A new paper from Srujan P Mule, Aniketh Garikaparthi, and Manasi Patwardhan (ACL 2026 Findings) tackles a growing bottleneck in AI-driven research: evaluating and filtering hundreds of automatically generated hypotheses without costly experiments. The team built a dataset of 11,488 idea pairs from PapersWithCode, grounding each pair in objective benchmark outcomes. They trained small 8B-parameter language models to predict which of two candidate ideas would yield better empirical performance, framing the task as comparative empirical forecasting.
Off-the-shelf 8B models performed poorly (30% accuracy), but supervised fine-tuning (SFT) dramatically boosted performance to 77.1%, outperforming GPT-5 (61.1%). By framing evaluation as a reasoning task using Reinforcement Learning with Verifiable Rewards (RLVR), the models achieved 71.35% accuracy while producing interpretable justifications. Ablations and out-of-distribution tests showed robustness to surface-level heuristics, and the approach transferred to cross-domain time-split and independently constructed test sets. The results demonstrate that compute-efficient small LMs can serve as objective verifiers, enabling scalable autonomous scientific discovery without requiring exhaustive experimentation.

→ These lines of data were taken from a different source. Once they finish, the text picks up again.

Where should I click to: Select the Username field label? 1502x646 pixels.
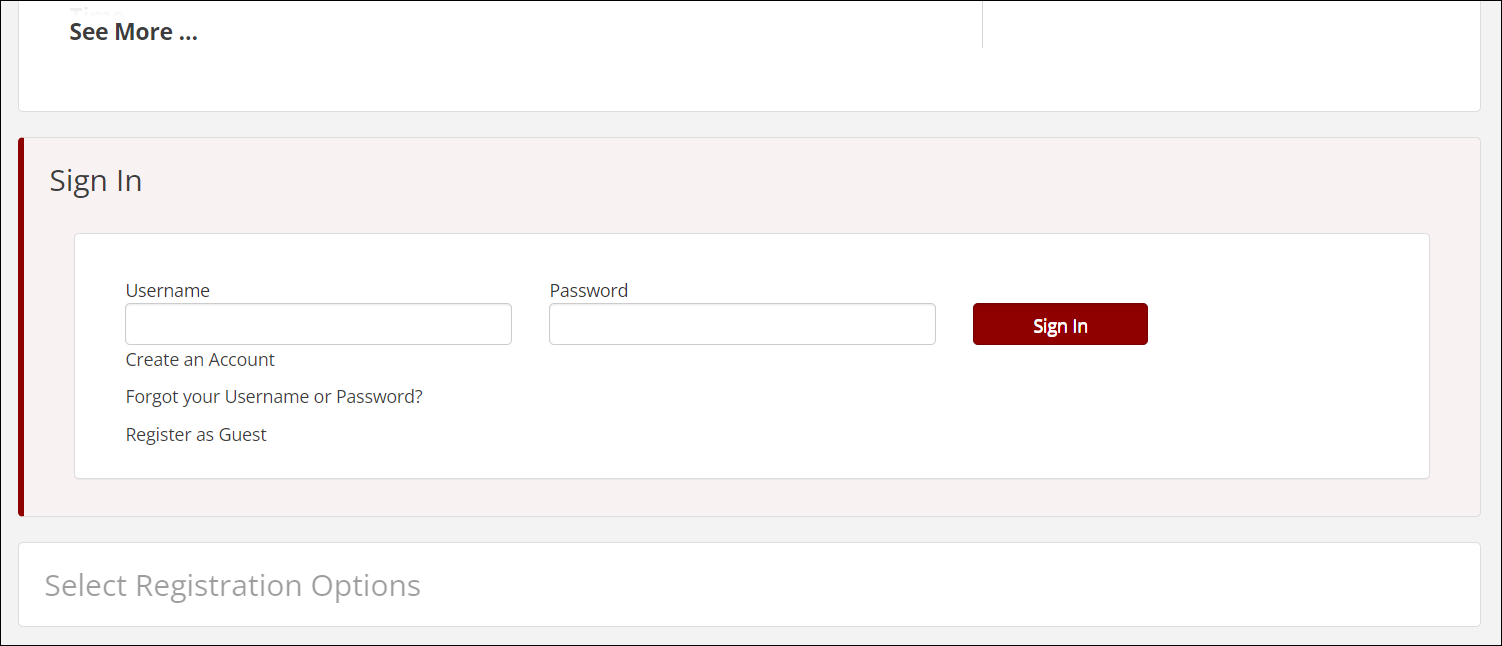167,290
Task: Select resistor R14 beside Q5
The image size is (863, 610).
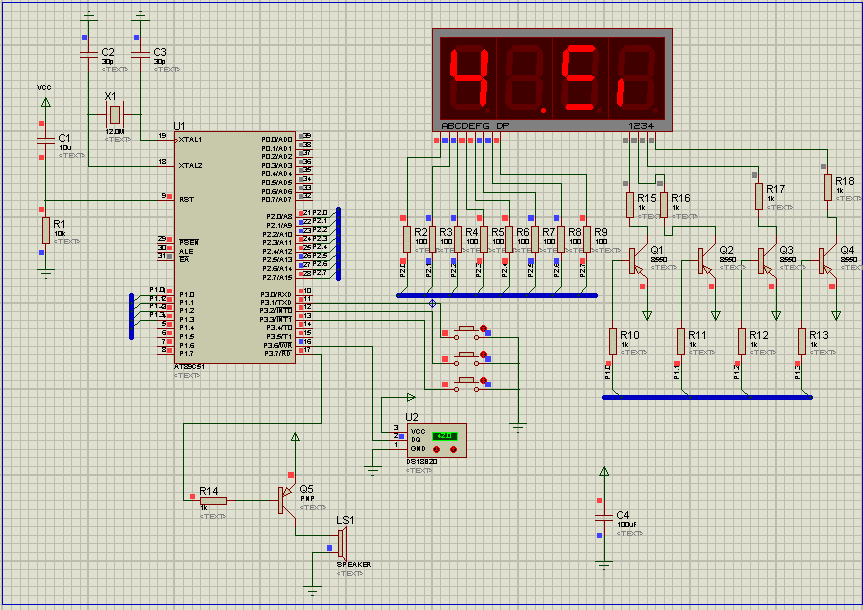Action: pyautogui.click(x=213, y=500)
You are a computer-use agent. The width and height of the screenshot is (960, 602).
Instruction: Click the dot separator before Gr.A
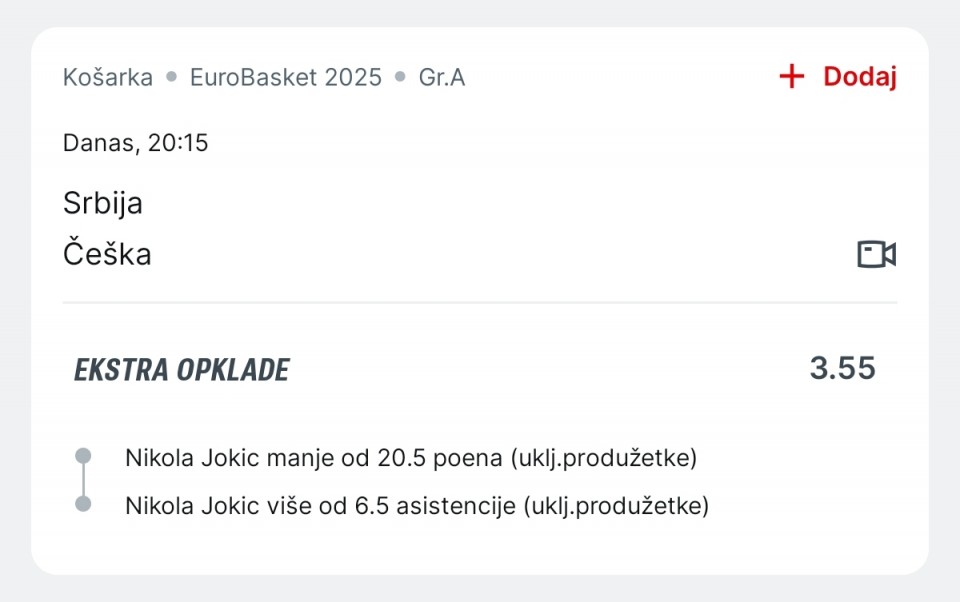pyautogui.click(x=400, y=77)
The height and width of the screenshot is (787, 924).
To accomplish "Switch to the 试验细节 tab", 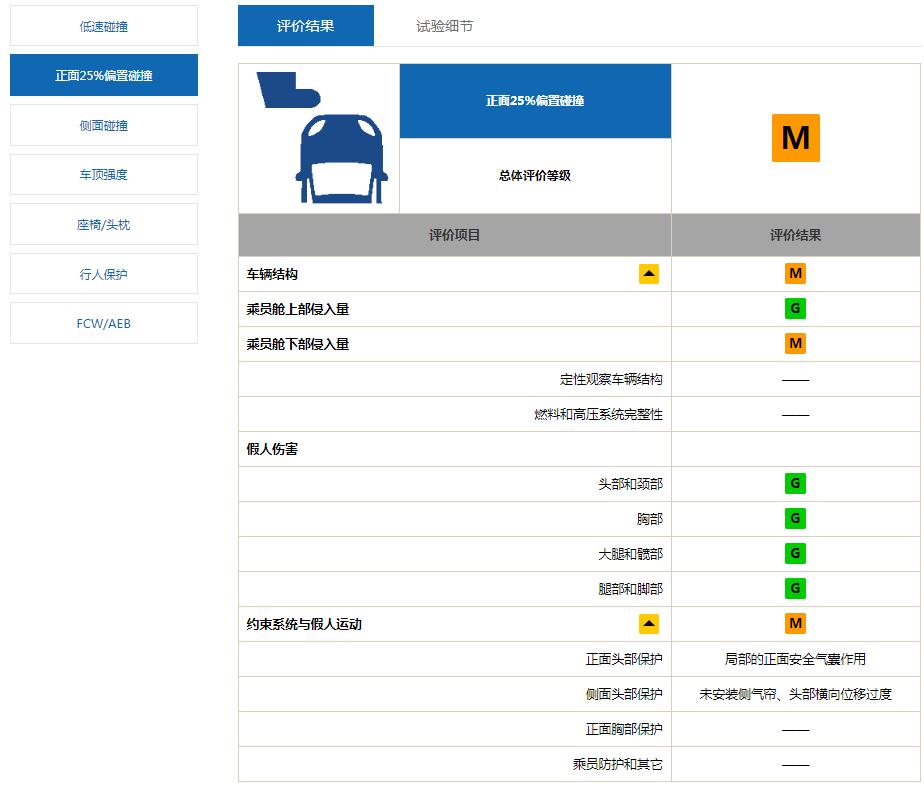I will coord(442,27).
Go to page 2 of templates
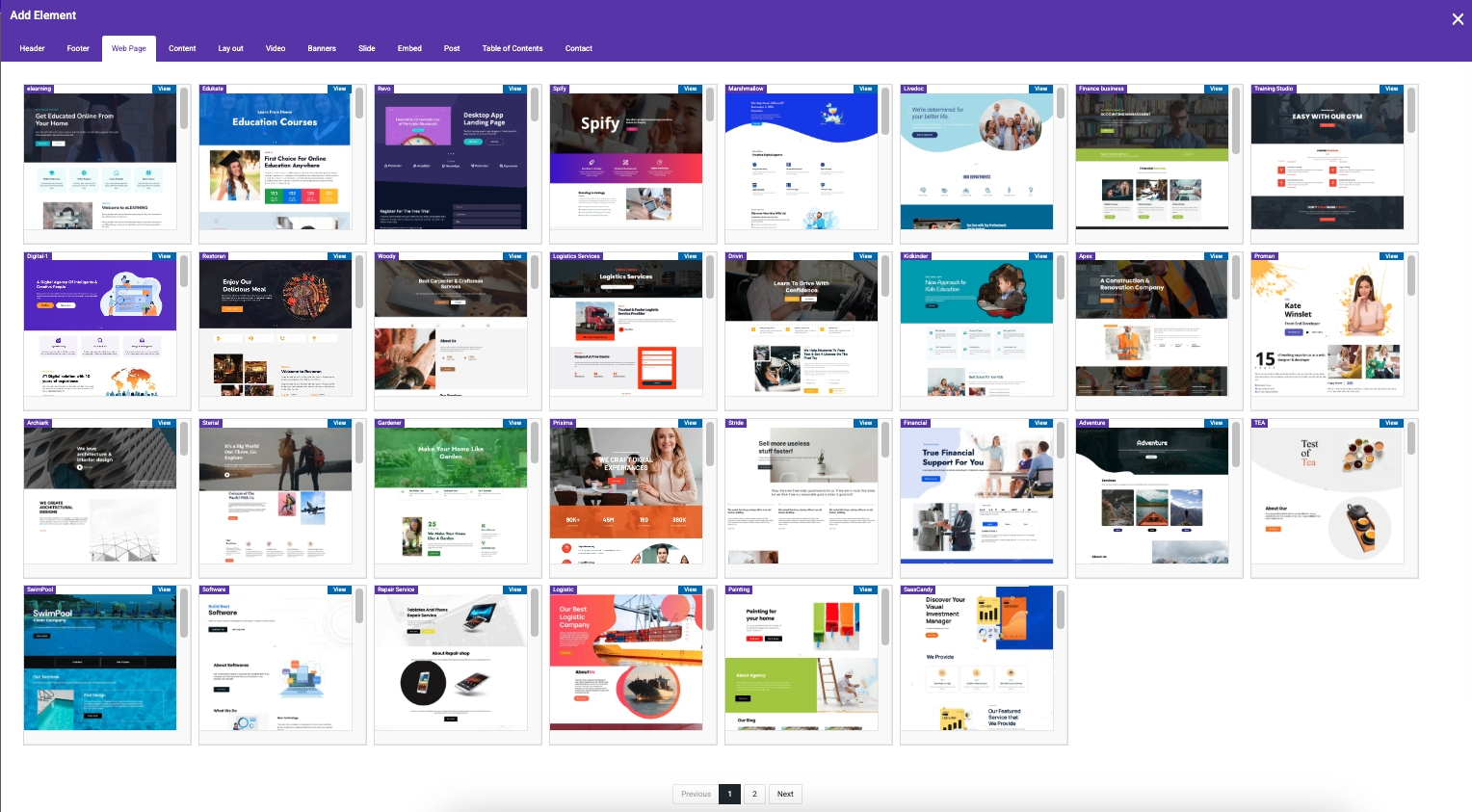 [754, 794]
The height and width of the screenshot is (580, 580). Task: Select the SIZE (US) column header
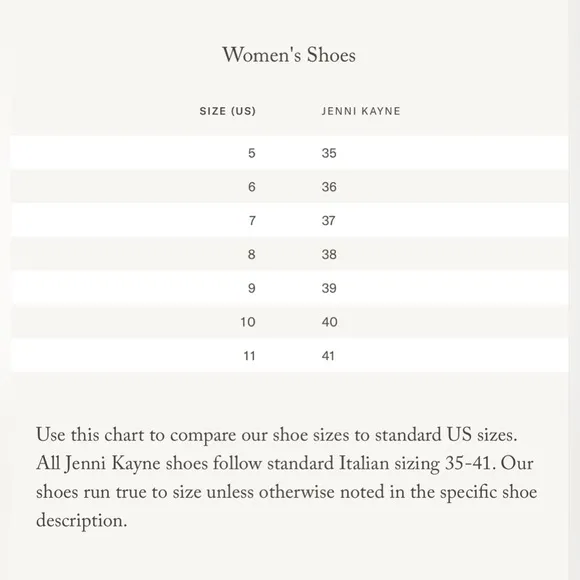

- Trained 8B-parameter models on 11,488 idea pairs from PapersWithCode to forecast benchmark success, achieving 77.1% accuracy (SFT) vs GPT-5's 61.1%.
- Reinforcement Learning with Verifiable Rewards (RLVR) reached 71.35% accuracy with interpretable justifications for predictions.
- Out-of-distribution tests confirmed robustness to surface heuristics and transfer to cross-domain time-split test sets.
Why It Matters
Compute-efficient small LMs can replace expensive experiments for filtering research ideas, accelerating autonomous science.